The Quermançó Castle is located about 2 km north of Vilajuïga, Spain, situated on top of a remote hill and directly accessible only on foot from a small road that turns off the N-260.

The history of the castle dates back to 1078. It was owned by Counts in the Empúries region. In 1472, during the Catalan Civil War, the castle was occupied by forces loyal to John II. In 1808, the castle was captured by Napoleonic troops, occupied for several years, and was even fortified as a keep for armaments. Despite the additional fortifications, an explosion ordered by Marshal Suchet during the French withdrawal in 1814 left the castle in ruins, which have degraded further into what is now the current state of the castle.

The surrealist painter, Salvador Dalí, had a deep affection for the castle and was very familiar with it as it is positioned on the road nearly halfway between his home town of Figueres and his coastal home in Cadaqués.

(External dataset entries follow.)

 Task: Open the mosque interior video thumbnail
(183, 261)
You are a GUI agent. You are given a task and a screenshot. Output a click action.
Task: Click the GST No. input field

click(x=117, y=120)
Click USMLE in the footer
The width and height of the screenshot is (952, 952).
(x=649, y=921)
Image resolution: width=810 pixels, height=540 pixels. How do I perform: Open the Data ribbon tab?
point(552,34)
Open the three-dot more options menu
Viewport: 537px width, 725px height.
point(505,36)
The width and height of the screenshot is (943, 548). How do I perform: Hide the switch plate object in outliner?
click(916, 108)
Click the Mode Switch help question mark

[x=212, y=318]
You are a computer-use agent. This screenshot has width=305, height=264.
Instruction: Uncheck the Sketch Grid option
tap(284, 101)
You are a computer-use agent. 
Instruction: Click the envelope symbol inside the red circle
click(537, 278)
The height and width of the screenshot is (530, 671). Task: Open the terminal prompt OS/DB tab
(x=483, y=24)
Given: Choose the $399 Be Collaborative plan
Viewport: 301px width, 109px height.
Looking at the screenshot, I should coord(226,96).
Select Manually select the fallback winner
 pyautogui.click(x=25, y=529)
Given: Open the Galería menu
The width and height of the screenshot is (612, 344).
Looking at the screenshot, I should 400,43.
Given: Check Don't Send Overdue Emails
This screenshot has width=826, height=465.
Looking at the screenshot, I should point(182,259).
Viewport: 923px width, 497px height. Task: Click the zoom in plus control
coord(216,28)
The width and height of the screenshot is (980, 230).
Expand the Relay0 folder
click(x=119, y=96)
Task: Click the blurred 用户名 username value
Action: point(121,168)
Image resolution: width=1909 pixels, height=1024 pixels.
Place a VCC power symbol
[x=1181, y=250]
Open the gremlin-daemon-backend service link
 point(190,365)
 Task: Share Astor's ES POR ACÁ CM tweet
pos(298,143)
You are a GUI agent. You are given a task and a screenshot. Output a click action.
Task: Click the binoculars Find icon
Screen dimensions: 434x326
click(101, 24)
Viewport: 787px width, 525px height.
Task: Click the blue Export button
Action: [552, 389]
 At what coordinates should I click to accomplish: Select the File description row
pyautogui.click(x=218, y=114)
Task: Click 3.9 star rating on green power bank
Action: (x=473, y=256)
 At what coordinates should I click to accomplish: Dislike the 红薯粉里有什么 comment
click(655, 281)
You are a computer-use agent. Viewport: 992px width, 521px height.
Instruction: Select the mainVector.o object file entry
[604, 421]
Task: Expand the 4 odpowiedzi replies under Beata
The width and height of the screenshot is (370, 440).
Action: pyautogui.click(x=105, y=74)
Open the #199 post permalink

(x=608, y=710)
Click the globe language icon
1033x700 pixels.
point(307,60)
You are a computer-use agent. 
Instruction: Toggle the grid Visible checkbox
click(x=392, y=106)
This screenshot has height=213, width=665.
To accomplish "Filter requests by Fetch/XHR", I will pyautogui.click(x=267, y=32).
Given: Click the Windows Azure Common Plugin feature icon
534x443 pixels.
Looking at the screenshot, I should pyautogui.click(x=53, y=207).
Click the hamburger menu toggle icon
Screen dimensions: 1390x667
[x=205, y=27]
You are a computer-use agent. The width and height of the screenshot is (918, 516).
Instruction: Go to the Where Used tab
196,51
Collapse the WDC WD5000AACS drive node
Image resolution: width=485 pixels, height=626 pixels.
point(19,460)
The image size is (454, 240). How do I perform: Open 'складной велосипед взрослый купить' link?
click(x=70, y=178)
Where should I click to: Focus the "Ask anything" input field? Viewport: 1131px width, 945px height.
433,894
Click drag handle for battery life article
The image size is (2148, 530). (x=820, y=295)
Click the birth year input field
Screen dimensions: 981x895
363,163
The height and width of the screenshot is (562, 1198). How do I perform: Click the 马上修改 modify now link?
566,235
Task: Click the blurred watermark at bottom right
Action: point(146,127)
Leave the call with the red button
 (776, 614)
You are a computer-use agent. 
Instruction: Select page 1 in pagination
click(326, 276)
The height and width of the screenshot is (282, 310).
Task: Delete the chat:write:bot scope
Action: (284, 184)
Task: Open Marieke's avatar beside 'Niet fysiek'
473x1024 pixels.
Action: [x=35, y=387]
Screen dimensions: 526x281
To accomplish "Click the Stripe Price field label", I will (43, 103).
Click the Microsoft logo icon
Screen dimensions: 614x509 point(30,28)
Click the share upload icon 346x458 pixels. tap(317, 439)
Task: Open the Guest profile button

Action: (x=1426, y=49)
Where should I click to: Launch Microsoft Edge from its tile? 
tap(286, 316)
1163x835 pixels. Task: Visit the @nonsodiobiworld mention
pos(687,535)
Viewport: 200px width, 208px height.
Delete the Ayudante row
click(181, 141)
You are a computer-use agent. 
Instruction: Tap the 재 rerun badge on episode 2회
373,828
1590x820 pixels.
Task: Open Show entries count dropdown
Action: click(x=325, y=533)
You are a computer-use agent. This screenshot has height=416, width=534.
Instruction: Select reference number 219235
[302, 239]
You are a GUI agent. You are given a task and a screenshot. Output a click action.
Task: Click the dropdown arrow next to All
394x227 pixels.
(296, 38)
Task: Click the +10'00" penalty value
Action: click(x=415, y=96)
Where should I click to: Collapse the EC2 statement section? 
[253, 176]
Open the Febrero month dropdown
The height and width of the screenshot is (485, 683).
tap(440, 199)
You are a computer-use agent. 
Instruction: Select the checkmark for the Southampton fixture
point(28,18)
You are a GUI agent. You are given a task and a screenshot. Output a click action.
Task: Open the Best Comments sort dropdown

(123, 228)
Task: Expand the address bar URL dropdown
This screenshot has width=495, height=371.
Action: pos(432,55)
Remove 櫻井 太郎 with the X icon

He had several ideas for the castle including creating a natural pipe organ in the castle which would have been "played" by the tramuntana wind that constantly blows in the area. Another was to house a rhinoceros in the basement purely for tourists to come and view, and the other was to acquire the ruins of the castle and make them in the residence of his wife, Gala.

Moderate work has been performed on the castle to maintain its current state, but visitors will note that it is on privately owned land. Also of note is that the interior has been closed to the public in order to thwart vandals, so only the exterior is visible to visitors.